“ Si je plonge la tête dans le sol, que je creuse la terre en ligne droite jusqu’à traverser le noyau terrestre et que je ressors de l’autre côté, je vois quoi ? ”
Ce travail raconte l’exploration d’une île inconnue, qui a toujours été là, mais jamais décrite. On pourrait nommer cette île la Contre-Terre. À la suite des voyageurs de l’époque moderne partis combler les blancs de la carte, nous voulons ouvrir une recherche par la création sur le pli des territoires qui ont échappé aux récits des Grandes Découvertes. Porté par un géographe qui s’aventure sur le terrain artistique et un plasticien attaché à la rencontre entre les mondes naturels et numériques, l’exploration de la Contre-Terre vise à donner corps à de nouveaux récits géographiques. La porosité entre l’observation de la réalité et sa représentation est au cœur de la démarche initiée ici. Pour cette raison, il est apparu évident d’articuler les démarches de la géographie, plutôt considérées comme objectives, et celles des arts visuels volontiers inscrites dans le champ de l’imaginaire. Désireux « de rendre visible les portes de l’invisible », le premier pli des territoires sur lequel nous avons voulu nous arrêter est lié à l’histoire de l’île des antipodes située au large de la Nouvelle-Zélande.

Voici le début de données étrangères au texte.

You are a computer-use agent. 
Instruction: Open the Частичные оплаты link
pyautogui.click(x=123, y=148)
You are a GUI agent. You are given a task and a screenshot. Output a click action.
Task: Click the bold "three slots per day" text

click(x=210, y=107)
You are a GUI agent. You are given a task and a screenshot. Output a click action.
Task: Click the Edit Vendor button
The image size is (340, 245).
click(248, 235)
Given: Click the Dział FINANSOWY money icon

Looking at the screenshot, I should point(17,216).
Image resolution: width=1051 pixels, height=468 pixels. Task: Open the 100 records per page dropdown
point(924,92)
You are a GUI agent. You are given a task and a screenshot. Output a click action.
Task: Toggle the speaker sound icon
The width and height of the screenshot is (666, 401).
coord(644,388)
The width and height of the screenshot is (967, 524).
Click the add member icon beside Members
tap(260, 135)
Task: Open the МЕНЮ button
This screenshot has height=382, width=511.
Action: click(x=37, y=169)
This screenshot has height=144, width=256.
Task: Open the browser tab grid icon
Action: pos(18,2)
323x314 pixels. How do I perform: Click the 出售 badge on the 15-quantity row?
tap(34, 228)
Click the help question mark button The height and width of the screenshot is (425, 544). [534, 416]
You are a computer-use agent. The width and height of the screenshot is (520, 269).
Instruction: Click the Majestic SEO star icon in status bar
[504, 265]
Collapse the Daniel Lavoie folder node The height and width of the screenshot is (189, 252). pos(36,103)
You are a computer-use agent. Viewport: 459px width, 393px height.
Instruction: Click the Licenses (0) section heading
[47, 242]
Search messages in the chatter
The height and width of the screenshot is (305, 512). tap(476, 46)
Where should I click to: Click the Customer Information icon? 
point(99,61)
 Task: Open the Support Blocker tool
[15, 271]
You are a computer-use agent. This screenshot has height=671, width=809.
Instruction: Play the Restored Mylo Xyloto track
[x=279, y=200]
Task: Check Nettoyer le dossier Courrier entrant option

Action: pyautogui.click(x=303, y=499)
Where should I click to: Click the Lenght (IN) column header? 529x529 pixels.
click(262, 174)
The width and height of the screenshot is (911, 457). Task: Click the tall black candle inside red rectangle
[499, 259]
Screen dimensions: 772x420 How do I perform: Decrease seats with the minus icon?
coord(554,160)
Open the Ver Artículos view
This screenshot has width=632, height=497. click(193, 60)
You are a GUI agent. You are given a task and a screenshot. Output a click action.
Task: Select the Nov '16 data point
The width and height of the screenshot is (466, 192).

En 1800, des morceaux de terre subantarctiques sont découverts par l’officier anglais Henry Waterhouse (1770-1812). Ces terres sont très vite désignées et cartographiées sous le nom d’îles des Antipodes, considérant le fait qu’elles seraient situées à l’opposé terrestre de l’Observatoire de Greenwich, à Londres.
En réalité, il est assez vite établi que leur position antipodique correspond non pas à Greenwich, mais à la Pointe de Barfleur, à l’extrémité nord-est du Cotentin. Soit à près de 200 kilomètres au sud-ouest du centre astronomique britannique qui donne son nom au méridien de référence de la mesure de la longitude terrestre.
La découverte de l’Archipel s’inscrit dans un contexte historique singulier durant lequel s’opère tour à tour la stabilisation des savoirs géographiques, l’achèvement de la connaissance des contours terrestres, et le comblement des « blancs de cartes » visant à étendre encore la domination de l’Homme sur la Terre.
A ce titre, la dénomination « Antipodes » est éclairante de la vision coloniale d’un monde à conquérir. De fait, cet archipel n’est pas nommé en relation avec sa situation géographique, encore moins au regard de ses composantes naturelles, historiques ou symboliques, mais uniquement comme expression de la souveraineté de l’empire britannique.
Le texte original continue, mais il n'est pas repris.